* **Task details**
Once the line holding "You are a computer-use agent." is found, output it and all remaining lines of the data exactly, with every picture left out.

(Entries taken from a collection)
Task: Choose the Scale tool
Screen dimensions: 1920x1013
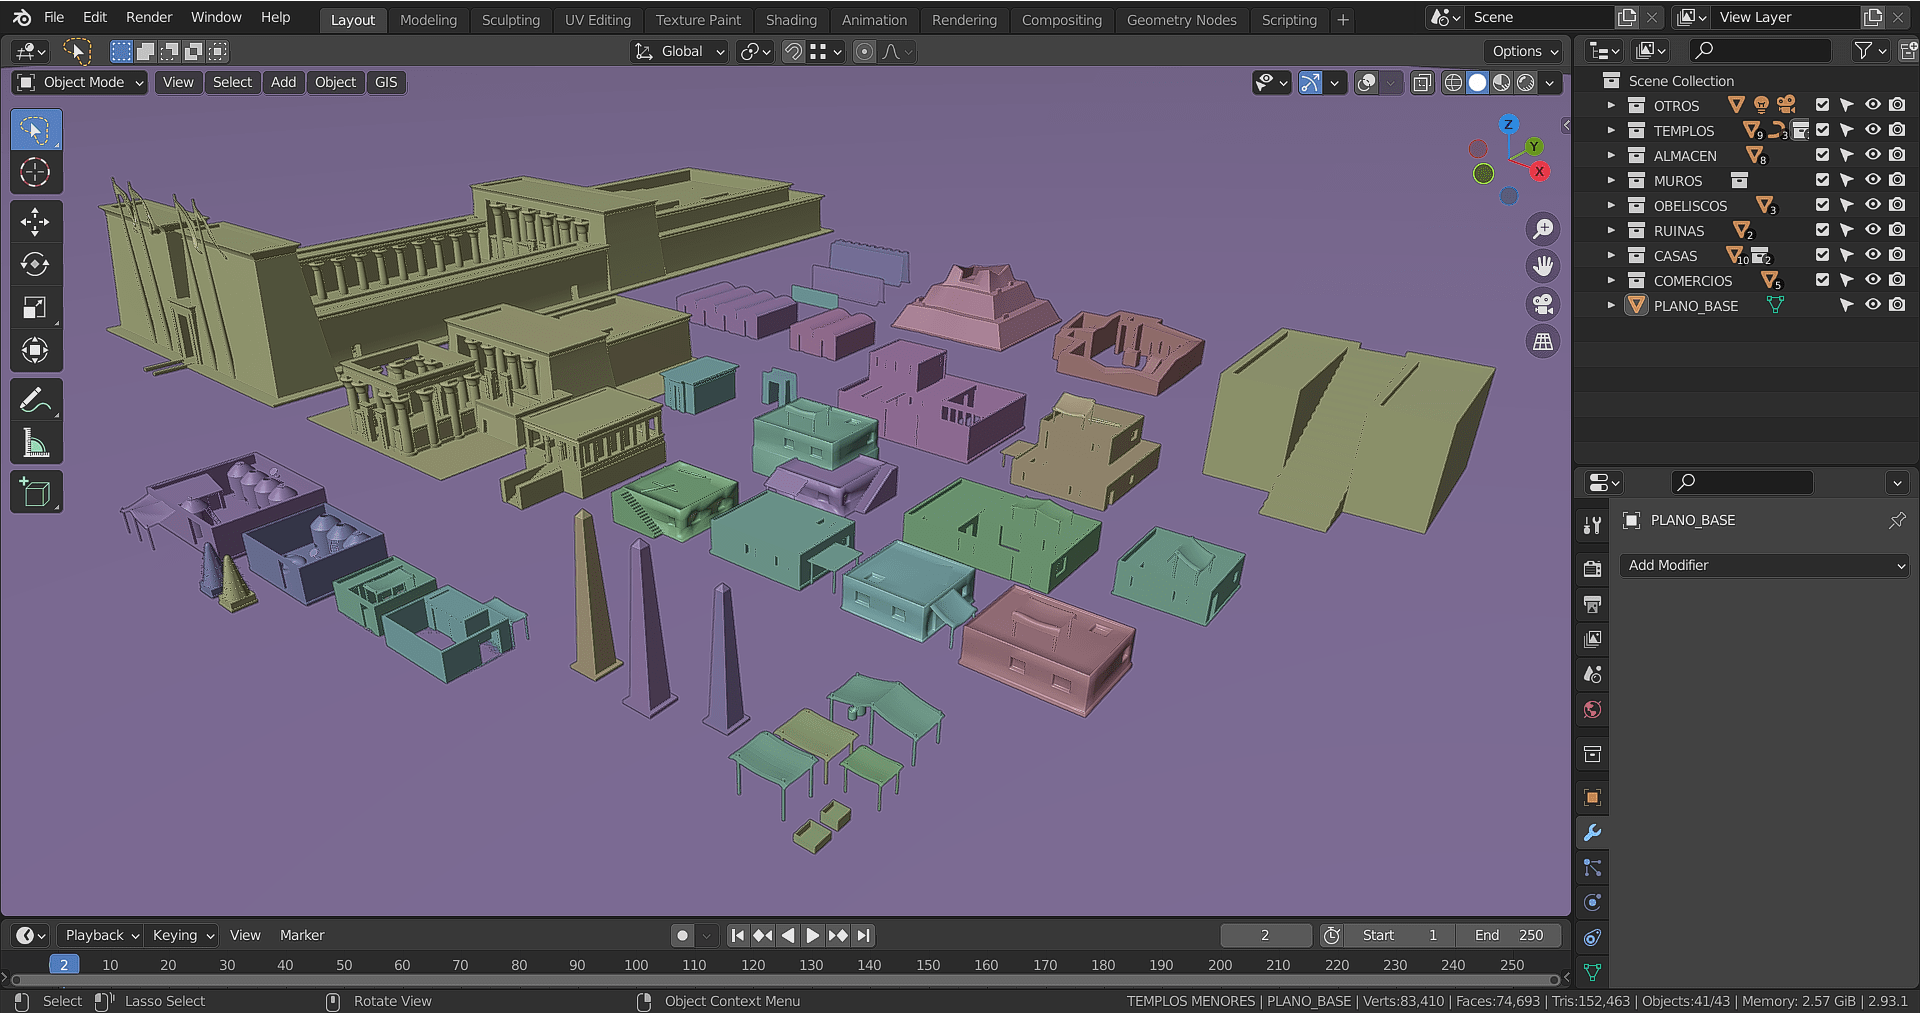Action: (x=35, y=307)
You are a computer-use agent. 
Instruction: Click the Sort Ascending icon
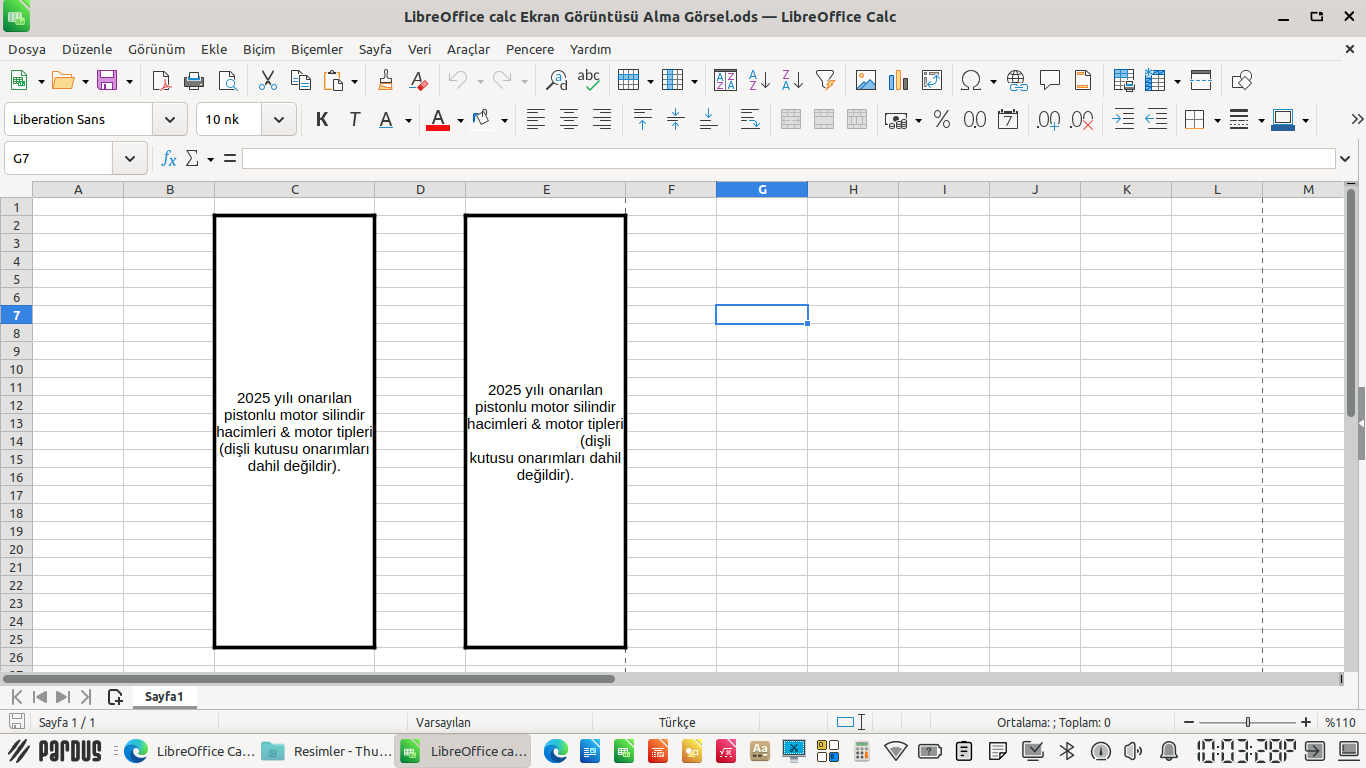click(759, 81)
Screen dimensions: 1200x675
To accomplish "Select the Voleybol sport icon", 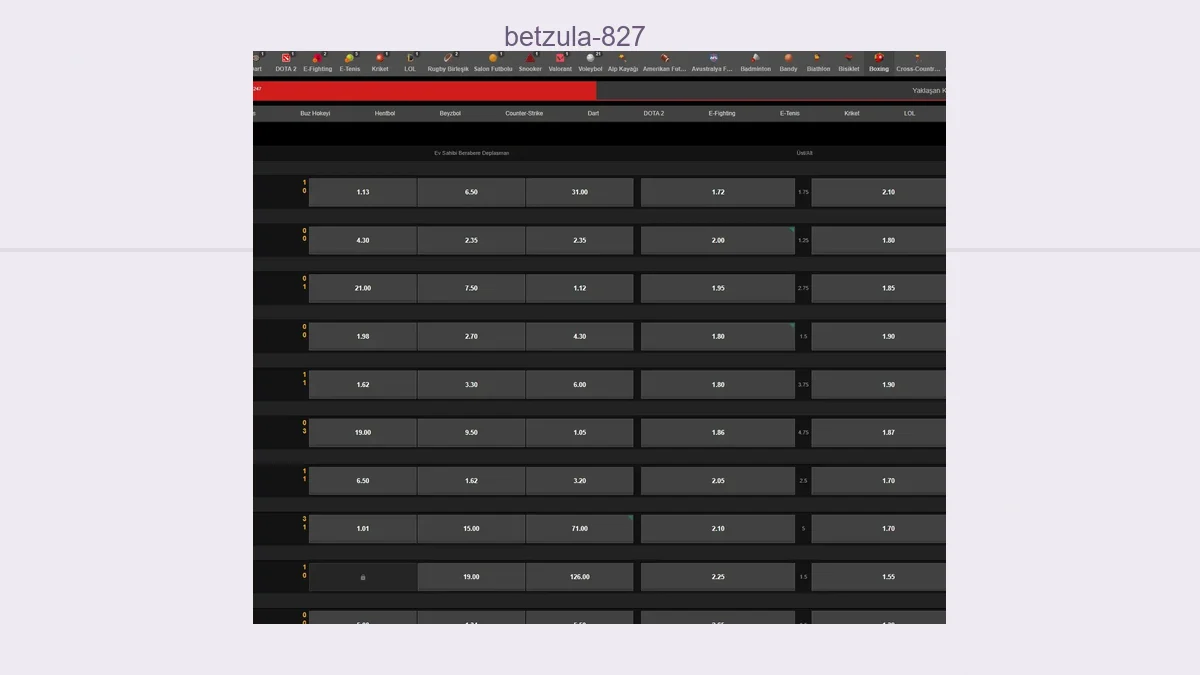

* **Response box**
You are a computer-use agent. 
Instruction: Click the Sort Ascending icon
click(759, 81)
Screen dimensions: 1200x675
To accomplish "Select the Voleybol sport icon", 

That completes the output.